Gillibrand's office maintains that she wasn't in the county on Election Day.

And today, a judge said that most of Tedisco's 1,200 objections are invalid. But this statement by a Tedisco ally says it all.

They're not doing it because they believe the votes to be illegitimate, really. What they're doing, in the days and now hours leading up to the court hearings that will decide the outcome of the race between Republican Jim Tedisco and Democrat Scott Murphy, is creating a fact on the ground for the judiciary to overturn, if it dares [...]

"It's always better to be ahead-that's the whole goal of this process," said Nick Spano, a Yonkers Republican and former state senator who came out on the right side of a lengthy recount process in 2004, eventually winning by 18 votes.


This will never end. The Coleman and Tedisco cases can be put on a continuum. Conservatives now see electoral results as simply a starting point. They have adopted the cries of "stolen elections" from 2000 and 2004 and turned them right around. It was all so very predictable. They've had a plan for stealing elections for years and years, and Coleman and Tedisco are just following the playbook.

The latest and most elaborate of these jokes is the urban legend that American elections are rife with voter fraud, particularly in the kinds of poor and minority neighborhoods inhabited by Democrats. In 2002, Attorney General John Ashcroft announced that fraudulent voting would be a major target of the Department of Justice. As the New York Times reported last month, the main result of this massive effort was such coups as the deportation of a legal immigrant who mistakenly filled out a voter-registration card while waiting in line at the department of motor vehicles.

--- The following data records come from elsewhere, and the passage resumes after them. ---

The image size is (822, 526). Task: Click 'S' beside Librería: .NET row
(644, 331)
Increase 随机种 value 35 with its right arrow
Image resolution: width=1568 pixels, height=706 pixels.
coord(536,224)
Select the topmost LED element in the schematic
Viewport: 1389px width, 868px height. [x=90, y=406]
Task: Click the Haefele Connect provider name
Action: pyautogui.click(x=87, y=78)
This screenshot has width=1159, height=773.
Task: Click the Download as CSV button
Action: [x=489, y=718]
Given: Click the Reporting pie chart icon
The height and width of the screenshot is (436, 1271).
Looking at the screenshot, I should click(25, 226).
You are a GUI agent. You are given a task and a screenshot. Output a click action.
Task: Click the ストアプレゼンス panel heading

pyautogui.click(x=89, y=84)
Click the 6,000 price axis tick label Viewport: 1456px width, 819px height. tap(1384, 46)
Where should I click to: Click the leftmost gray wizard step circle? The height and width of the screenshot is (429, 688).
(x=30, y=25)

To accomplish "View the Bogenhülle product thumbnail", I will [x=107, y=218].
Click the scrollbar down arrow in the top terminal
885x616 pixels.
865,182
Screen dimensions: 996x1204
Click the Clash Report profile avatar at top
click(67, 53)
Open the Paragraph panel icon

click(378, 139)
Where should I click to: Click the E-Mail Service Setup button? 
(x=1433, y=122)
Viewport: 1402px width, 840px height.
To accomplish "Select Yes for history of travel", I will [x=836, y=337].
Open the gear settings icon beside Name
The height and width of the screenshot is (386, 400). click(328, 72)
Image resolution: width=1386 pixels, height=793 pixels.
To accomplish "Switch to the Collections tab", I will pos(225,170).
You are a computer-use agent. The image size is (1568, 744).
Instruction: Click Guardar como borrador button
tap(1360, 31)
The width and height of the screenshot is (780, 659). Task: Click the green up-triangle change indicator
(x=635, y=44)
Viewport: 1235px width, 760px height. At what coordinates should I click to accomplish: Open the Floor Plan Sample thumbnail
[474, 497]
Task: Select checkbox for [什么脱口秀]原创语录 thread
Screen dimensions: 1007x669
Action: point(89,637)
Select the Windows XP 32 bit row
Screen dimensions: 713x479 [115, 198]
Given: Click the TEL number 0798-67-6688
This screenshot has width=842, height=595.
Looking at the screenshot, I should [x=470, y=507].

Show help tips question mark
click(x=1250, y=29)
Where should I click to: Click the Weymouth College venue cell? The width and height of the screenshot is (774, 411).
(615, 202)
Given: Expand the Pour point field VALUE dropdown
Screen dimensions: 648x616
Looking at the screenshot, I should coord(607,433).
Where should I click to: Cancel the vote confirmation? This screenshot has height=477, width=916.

But the administration has remained ferociously committed to suppressing voter fraud -- as soon as it can find some. In April of last year, Karl Rove warned a Republican lawyers' group that "we have, as you know, an enormous and growing problem with elections in certain parts of America today. We are, in some parts of the country, I'm afraid to say, beginning to look like we have elections like those run in countries where the guys in charge are, you know, colonels in mirrored sunglasses. I mean, it's a real problem.

"I appreciate that all that you're doing in those hot spots around the country to ensure that the ballot -- the integrity of the ballot is protected, because it's important to our democracy."


The goals here are to intimidate and alienate people from the voting process, suppress as many votes as possible, and delegitimize the victory, even if the Democrats manage to run the legal gauntlet and win. Eventually, Al Franken and Scott Murphy will be seated in Congress. But there's no harm for the Republicans to just keep on with the same dirty tactics, with a look to the next election, when they can whisper about how "the Democrats stole the last one."

...Howard Dean on Hardball today: "This could be a national pattern ... this looks like a national attempt by the Republicans to keep people out of office if they have a D after their name."